Announcement

Collapse
No announcement yet.
X
  • Filter
  • Time
  • Show
Clear All
new posts

  • rowtotal with missing values

    Hi,

    I need to create a variable that is the sum of other values in a row. I normally use newvar=egen(rowtotal var 1 var2....., etc.) for this. However I need newvar to be missing if any one of var 1, var 2, etc. are missing, and rowtotal treats missing as 0. Is there an easy way to solve this problem?

    Thanks,
    Alyssa

  • #2
    Alyssa: Try (1) egen rowmiss and then (2) condition your egen rowtotal on the result of the rowmiss calculation being zero.

    E.g.

    egen rm=rowmiss(v1-vn)
    egen rt=rowtotal(v1-vn) if rm==0

    Comment


    • #3
      Apart from the excellent advice in #2, and just for the sake of providing a toy example (with the variables var1, var2 and var3), you may try a quite down-to-earth command in order to get exactly what you wish.

      Code:
      gen newvar = var1 + var2 + var3
      By the way, precisely to avoid the "problem" of getting missing values (as long as there is at least a variable with missing data in the same row), I suspect, the command - egen - with the option "rowtotal" (hence ignoring missing data) was aimed at.
      Last edited by Marcos Almeida; 06 Feb 2017, 08:25.
      Best regards,

      Marcos

      Comment


      • #4
        Hi all,

        I'm having a problem with generating a total score from 19 variables. According to the scoring sheet for the scale, my max score should be 27 points. However, even though the variables I've created (really complicated creation compared to possible answers on original items) have the appropriate max values that match the ones on the scoring sheet, egen produces a max score of 26 while gen newvar (as described above by Marcos) produces 25.

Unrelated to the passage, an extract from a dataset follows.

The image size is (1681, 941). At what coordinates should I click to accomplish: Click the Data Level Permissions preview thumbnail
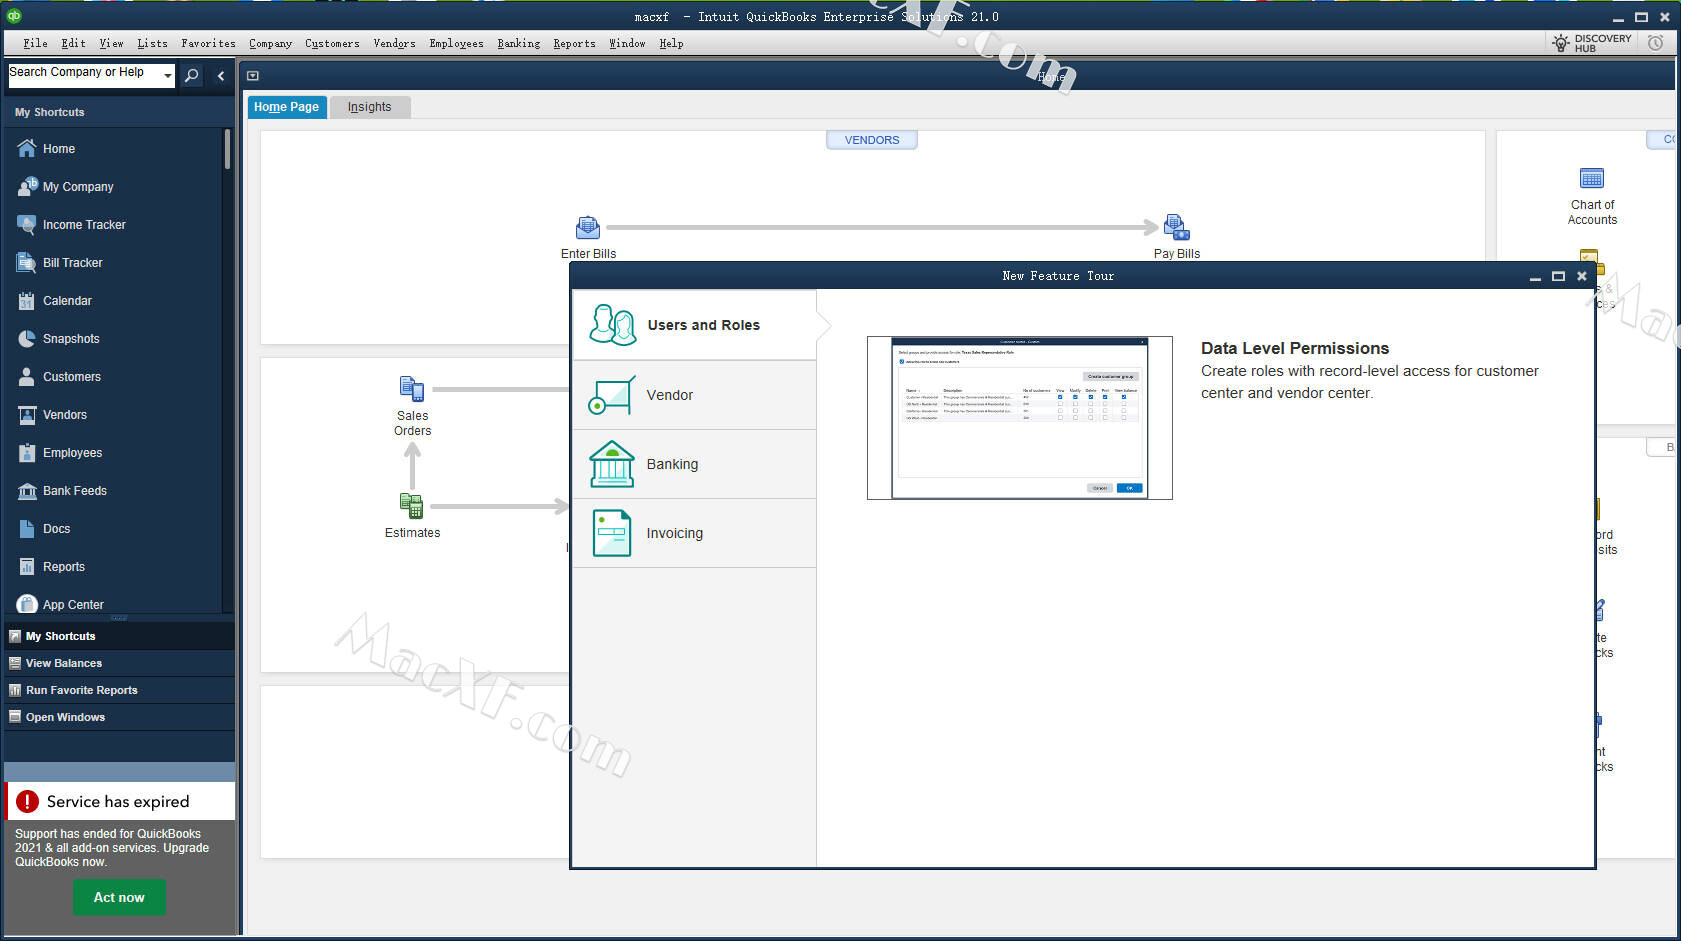coord(1019,418)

        What could be the reasons for this, other than no one in the sample scores a 27? And why would egen differ from gen? Here are the two sets of code for egen and gen:


        cap drop aicastot
        gen aicastot= ///
        aicashrs + ///
        aicasfreq + ///
        aicasdur + ///
        aicaspreocc + ///
        aicaslocplaymore + ///
        aicaswith + ///
        aicastolerance + ///
        aicascraving + ///
        aicasresist + ///
        aicasescape + ///
        aicaslim + ///
        aicasforgot + ///
        aicastoolong + ///
        aicasprwkschl + aicasprobfam + aicasprmoney + ///
        aicasnegleis + aicasnegfriend + aicasprobhlt
        codebook aicastot
        summ aicastot


        cap drop aicasscale
        egen aicasscale=rowtotal( ///
        aicashrs ///
        aicasfreq ///
        aicasdur ///
        aicaspreocc ///
        aicaslocplaymore ///
        aicaswith ///
        aicastolerance ///
        aicascraving ///
        aicasresist ///
        aicasescape ///
        aicaslim ///
        aicasforgot ///
        aicastoolong ///
        aicasprwkschl aicasprobfam aicasprmoney ///
        aicasnegleis aicasnegfriend aicasprobhlt), missing
        codebook aicasscale
        summ aicasscale

        I'm worried that I somehow created the variable incorrectly because it's so complicated. For example, the most complicated question allots 2 points to this combination (reproduced from the scoring sheet for the scale):
        12. How often have you tried to give up or, respectively, to limit your
        online behaviour? (must =4 or 3)

        (Item 12 has to be in taken in combination with Item 12.1)
        AND

        12.1 … … if you have previously tried to change your online
        behaviour: were you successful?(must = „no“)
        Thank you all for any suggestions!

        Michelle

        Comment


        • #5
          I can't see what the problem is. Perhaps try

          Code:
          edit aic* if aicasscale != aicastot

          Comment


          • #6
            Hi

            This is maybe a simple solution, but when writing an Introduction to Stata course a couple of years ago, I included the egen command just to highlight the availability of a more advanced generate command, and also how you can use the hyphen to save time on writing code (and potential pitfalls). This was the command I used:

            egen anxiety_total= rowmiss(anxiety_1 - anxiety_10)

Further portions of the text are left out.